TASK:
Replace every "GUI agent" with "desktop agent" and reproduce the rows below, leaving all other text unchanged.

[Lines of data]
::::::::::

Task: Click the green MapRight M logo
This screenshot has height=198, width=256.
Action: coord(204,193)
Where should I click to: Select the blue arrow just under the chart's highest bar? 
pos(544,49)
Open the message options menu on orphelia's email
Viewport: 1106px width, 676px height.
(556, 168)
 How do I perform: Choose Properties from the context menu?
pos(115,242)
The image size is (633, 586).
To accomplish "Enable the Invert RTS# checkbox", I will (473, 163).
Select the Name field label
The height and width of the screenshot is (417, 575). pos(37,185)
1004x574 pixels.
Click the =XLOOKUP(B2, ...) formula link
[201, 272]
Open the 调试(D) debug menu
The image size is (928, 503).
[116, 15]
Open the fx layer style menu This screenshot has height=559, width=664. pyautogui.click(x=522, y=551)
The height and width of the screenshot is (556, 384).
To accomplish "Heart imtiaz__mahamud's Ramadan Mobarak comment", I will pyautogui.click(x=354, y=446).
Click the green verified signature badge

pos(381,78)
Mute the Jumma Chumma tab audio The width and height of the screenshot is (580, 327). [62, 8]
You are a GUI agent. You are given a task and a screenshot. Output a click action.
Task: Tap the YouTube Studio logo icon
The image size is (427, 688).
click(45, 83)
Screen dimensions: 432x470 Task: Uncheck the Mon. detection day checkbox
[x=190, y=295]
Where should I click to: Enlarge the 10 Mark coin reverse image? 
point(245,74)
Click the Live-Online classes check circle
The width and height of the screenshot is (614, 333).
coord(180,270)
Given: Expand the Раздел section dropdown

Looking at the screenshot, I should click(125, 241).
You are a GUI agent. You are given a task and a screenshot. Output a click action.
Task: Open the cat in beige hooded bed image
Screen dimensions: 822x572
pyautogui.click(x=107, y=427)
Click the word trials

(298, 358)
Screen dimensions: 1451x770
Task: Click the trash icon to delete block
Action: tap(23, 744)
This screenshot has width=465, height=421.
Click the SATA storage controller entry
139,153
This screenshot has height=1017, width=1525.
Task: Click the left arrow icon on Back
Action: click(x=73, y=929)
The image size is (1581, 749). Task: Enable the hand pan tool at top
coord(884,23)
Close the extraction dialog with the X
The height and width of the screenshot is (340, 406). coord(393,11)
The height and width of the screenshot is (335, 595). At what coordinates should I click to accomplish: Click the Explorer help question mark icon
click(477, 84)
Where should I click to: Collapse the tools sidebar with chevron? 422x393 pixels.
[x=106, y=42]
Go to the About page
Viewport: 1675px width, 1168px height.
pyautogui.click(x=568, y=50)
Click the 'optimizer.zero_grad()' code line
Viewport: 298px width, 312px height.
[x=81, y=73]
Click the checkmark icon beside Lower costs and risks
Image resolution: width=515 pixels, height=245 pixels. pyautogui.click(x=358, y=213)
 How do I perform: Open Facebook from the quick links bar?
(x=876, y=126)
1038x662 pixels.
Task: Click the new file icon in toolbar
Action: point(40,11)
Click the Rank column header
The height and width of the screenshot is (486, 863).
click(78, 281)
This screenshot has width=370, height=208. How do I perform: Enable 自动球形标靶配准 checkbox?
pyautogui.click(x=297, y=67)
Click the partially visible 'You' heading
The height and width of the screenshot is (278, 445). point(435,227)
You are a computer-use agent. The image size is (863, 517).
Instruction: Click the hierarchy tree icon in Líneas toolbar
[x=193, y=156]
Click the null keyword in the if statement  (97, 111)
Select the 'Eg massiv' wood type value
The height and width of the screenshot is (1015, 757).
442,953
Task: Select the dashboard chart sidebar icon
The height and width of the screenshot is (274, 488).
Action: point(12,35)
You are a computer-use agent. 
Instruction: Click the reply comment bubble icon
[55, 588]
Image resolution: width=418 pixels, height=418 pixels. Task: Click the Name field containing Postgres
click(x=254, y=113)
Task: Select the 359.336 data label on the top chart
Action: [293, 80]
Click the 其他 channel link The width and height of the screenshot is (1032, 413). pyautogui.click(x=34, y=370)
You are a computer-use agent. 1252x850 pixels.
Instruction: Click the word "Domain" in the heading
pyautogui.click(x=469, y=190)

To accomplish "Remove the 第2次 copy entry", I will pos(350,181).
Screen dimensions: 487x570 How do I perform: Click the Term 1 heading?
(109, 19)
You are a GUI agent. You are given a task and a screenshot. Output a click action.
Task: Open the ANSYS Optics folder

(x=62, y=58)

::::::::::

FINISHED EXERCISE:
Task: Click the green MapRight M logo
This screenshot has height=198, width=256.
Action: coord(204,193)
Where should I click to: Select the blue arrow just under the chart's highest bar? 
pos(544,49)
Open the message options menu on orphelia's email
Viewport: 1106px width, 676px height.
(556, 168)
 How do I perform: Choose Properties from the context menu?
pos(115,242)
The image size is (633, 586).
To accomplish "Enable the Invert RTS# checkbox", I will (473, 163).
Select the Name field label
The height and width of the screenshot is (417, 575). pos(37,185)
1004x574 pixels.
Click the =XLOOKUP(B2, ...) formula link
[201, 272]
Open the 调试(D) debug menu
The image size is (928, 503).
[116, 15]
Open the fx layer style menu This screenshot has height=559, width=664. pyautogui.click(x=522, y=551)
The height and width of the screenshot is (556, 384).
To accomplish "Heart imtiaz__mahamud's Ramadan Mobarak comment", I will pyautogui.click(x=354, y=446).
Click the green verified signature badge

pos(381,78)
Mute the Jumma Chumma tab audio The width and height of the screenshot is (580, 327). [62, 8]
You are a desktop agent. You are given a task and a screenshot. Output a click action.
Task: Tap the YouTube Studio logo icon
The image size is (427, 688).
click(45, 83)
Screen dimensions: 432x470 Task: Uncheck the Mon. detection day checkbox
[x=190, y=295]
Where should I click to: Enlarge the 10 Mark coin reverse image? 
point(245,74)
Click the Live-Online classes check circle
The width and height of the screenshot is (614, 333).
coord(180,270)
Given: Expand the Раздел section dropdown

Looking at the screenshot, I should click(125, 241).
You are a desktop agent. You are given a task and a screenshot. Output a click action.
Task: Open the cat in beige hooded bed image
Screen dimensions: 822x572
pyautogui.click(x=107, y=427)
Click the word trials

(298, 358)
Screen dimensions: 1451x770
Task: Click the trash icon to delete block
Action: tap(23, 744)
This screenshot has width=465, height=421.
Click the SATA storage controller entry
139,153
This screenshot has height=1017, width=1525.
Task: Click the left arrow icon on Back
Action: click(x=73, y=929)
The image size is (1581, 749). Task: Enable the hand pan tool at top
coord(884,23)
Close the extraction dialog with the X
The height and width of the screenshot is (340, 406). coord(393,11)
The height and width of the screenshot is (335, 595). At what coordinates should I click to accomplish: Click the Explorer help question mark icon
click(477, 84)
Where should I click to: Collapse the tools sidebar with chevron? 422x393 pixels.
[x=106, y=42]
Go to the About page
Viewport: 1675px width, 1168px height.
pyautogui.click(x=568, y=50)
Click the 'optimizer.zero_grad()' code line
Viewport: 298px width, 312px height.
[x=81, y=73]
Click the checkmark icon beside Lower costs and risks
Image resolution: width=515 pixels, height=245 pixels. pyautogui.click(x=358, y=213)
 How do I perform: Open Facebook from the quick links bar?
(x=876, y=126)
1038x662 pixels.
Task: Click the new file icon in toolbar
Action: point(40,11)
Click the Rank column header
The height and width of the screenshot is (486, 863).
click(78, 281)
This screenshot has width=370, height=208. How do I perform: Enable 自动球形标靶配准 checkbox?
pyautogui.click(x=297, y=67)
Click the partially visible 'You' heading
The height and width of the screenshot is (278, 445). point(435,227)
You are a computer-use agent. The image size is (863, 517).
Instruction: Click the hierarchy tree icon in Líneas toolbar
[x=193, y=156]
Click the null keyword in the if statement  (97, 111)
Select the 'Eg massiv' wood type value
The height and width of the screenshot is (1015, 757).
442,953
Task: Select the dashboard chart sidebar icon
The height and width of the screenshot is (274, 488).
Action: point(12,35)
You are a computer-use agent. 
Instruction: Click the reply comment bubble icon
[55, 588]
Image resolution: width=418 pixels, height=418 pixels. Task: Click the Name field containing Postgres
click(x=254, y=113)
Task: Select the 359.336 data label on the top chart
Action: [293, 80]
Click the 其他 channel link The width and height of the screenshot is (1032, 413). pyautogui.click(x=34, y=370)
You are a computer-use agent. 1252x850 pixels.
Instruction: Click the word "Domain" in the heading
pyautogui.click(x=469, y=190)

To accomplish "Remove the 第2次 copy entry", I will pos(350,181).
Screen dimensions: 487x570 How do I perform: Click the Term 1 heading?
(109, 19)
You are a desktop agent. You are given a task and a screenshot. Output a click action.
Task: Open the ANSYS Optics folder

(x=62, y=58)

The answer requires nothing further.